### [Problem details]
What you return must match the records exactly, except that the pictures are gone.

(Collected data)
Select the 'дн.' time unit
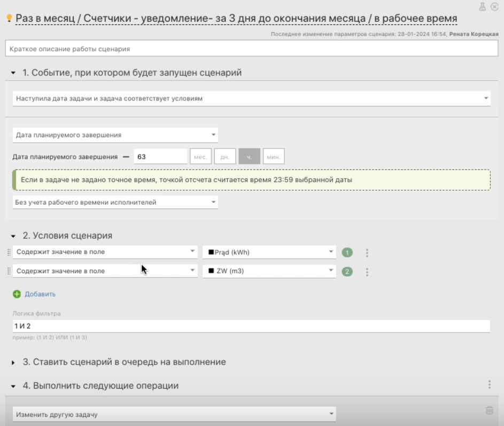This screenshot has height=426, width=504. point(225,157)

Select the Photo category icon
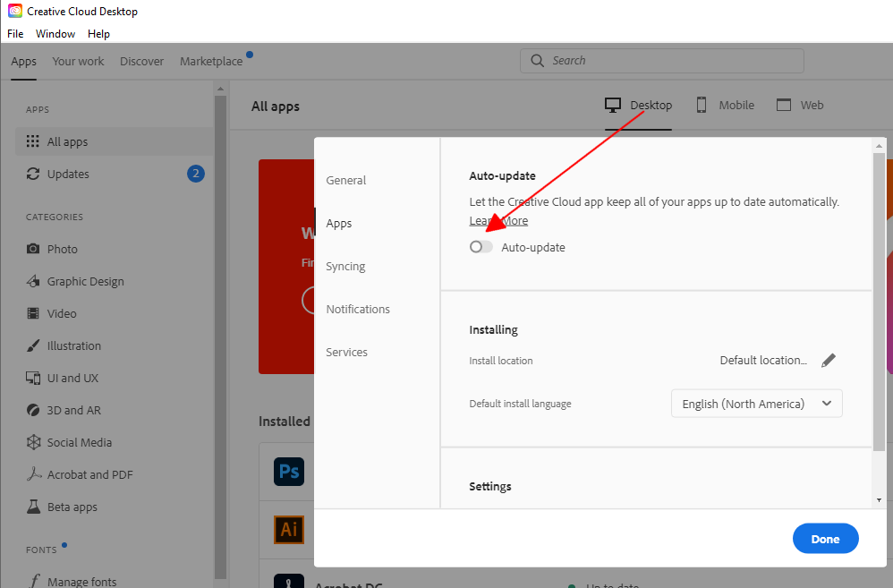coord(32,249)
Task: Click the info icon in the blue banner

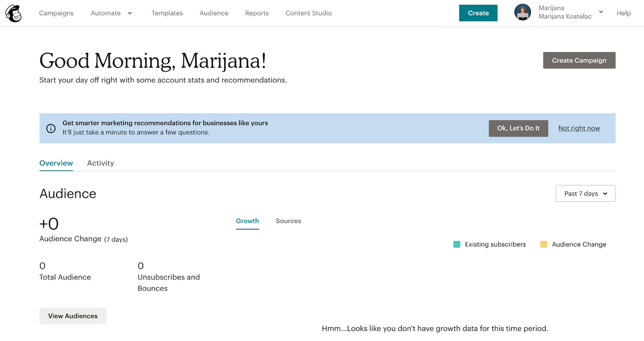Action: click(51, 128)
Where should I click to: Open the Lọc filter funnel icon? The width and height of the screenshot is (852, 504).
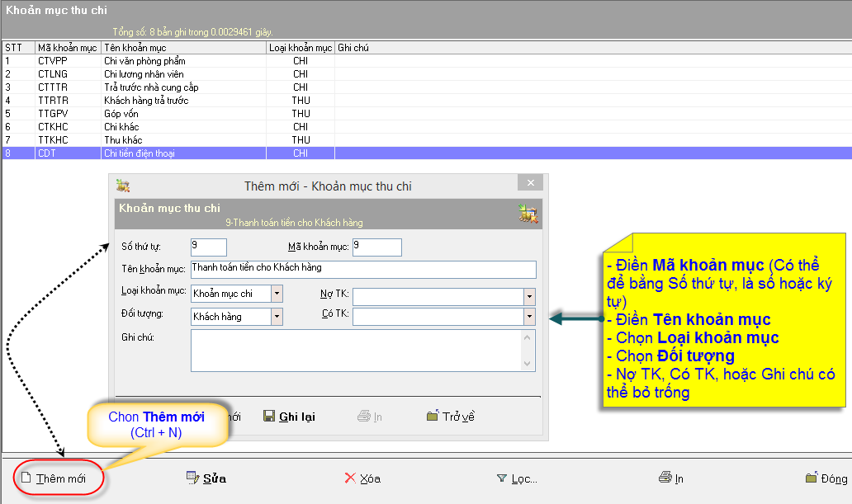point(501,478)
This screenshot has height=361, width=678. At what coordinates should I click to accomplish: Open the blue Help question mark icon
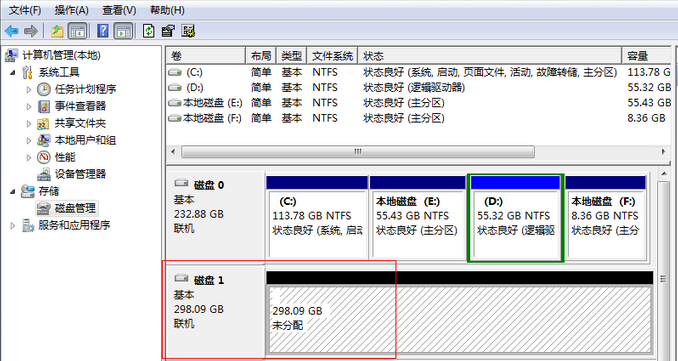point(103,31)
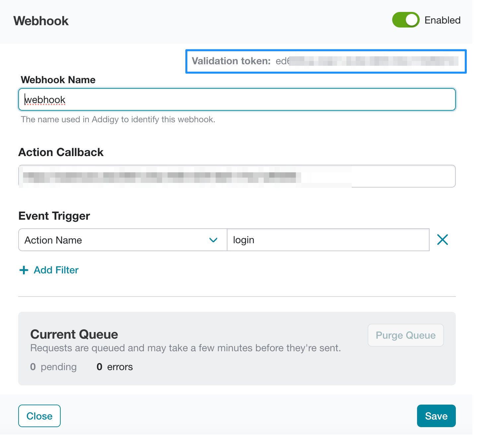
Task: Click the Add Filter link
Action: (x=56, y=270)
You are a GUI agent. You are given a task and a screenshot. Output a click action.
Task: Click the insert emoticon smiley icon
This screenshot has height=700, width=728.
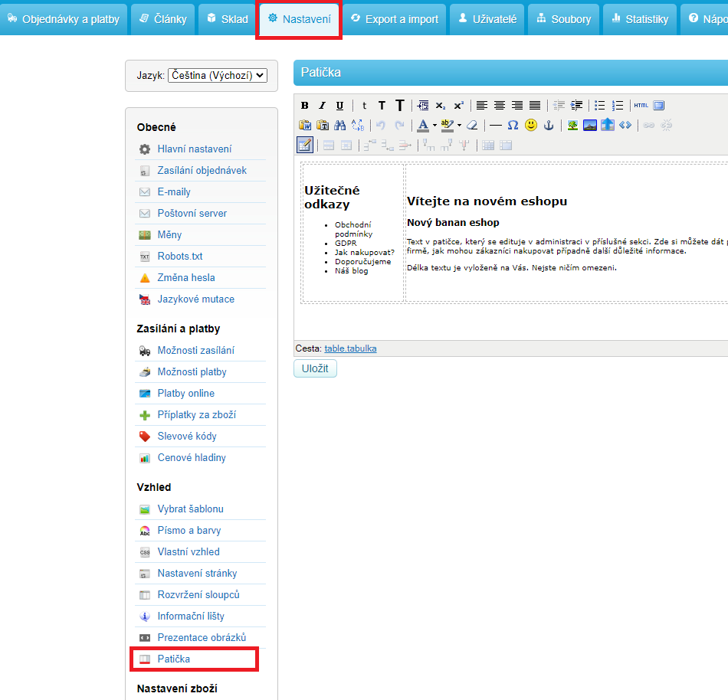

### [Solution for this task]
Select the 'дн.' time unit
This screenshot has height=426, width=504. point(225,157)

Select the Photo category icon
coord(32,249)
Task: Click the info icon in the blue banner

Action: click(51, 128)
Where should I click to: Open the Lọc filter funnel icon? The width and height of the screenshot is (852, 504).
point(501,478)
This screenshot has height=361, width=678. At what coordinates should I click to accomplish: Open the blue Help question mark icon
point(103,31)
Task: Click the Add Filter link
Action: (x=56, y=270)
You are a GUI agent. You are given a task and a screenshot. Output a click action.
Task: Click the insert emoticon smiley icon
This screenshot has height=700, width=728.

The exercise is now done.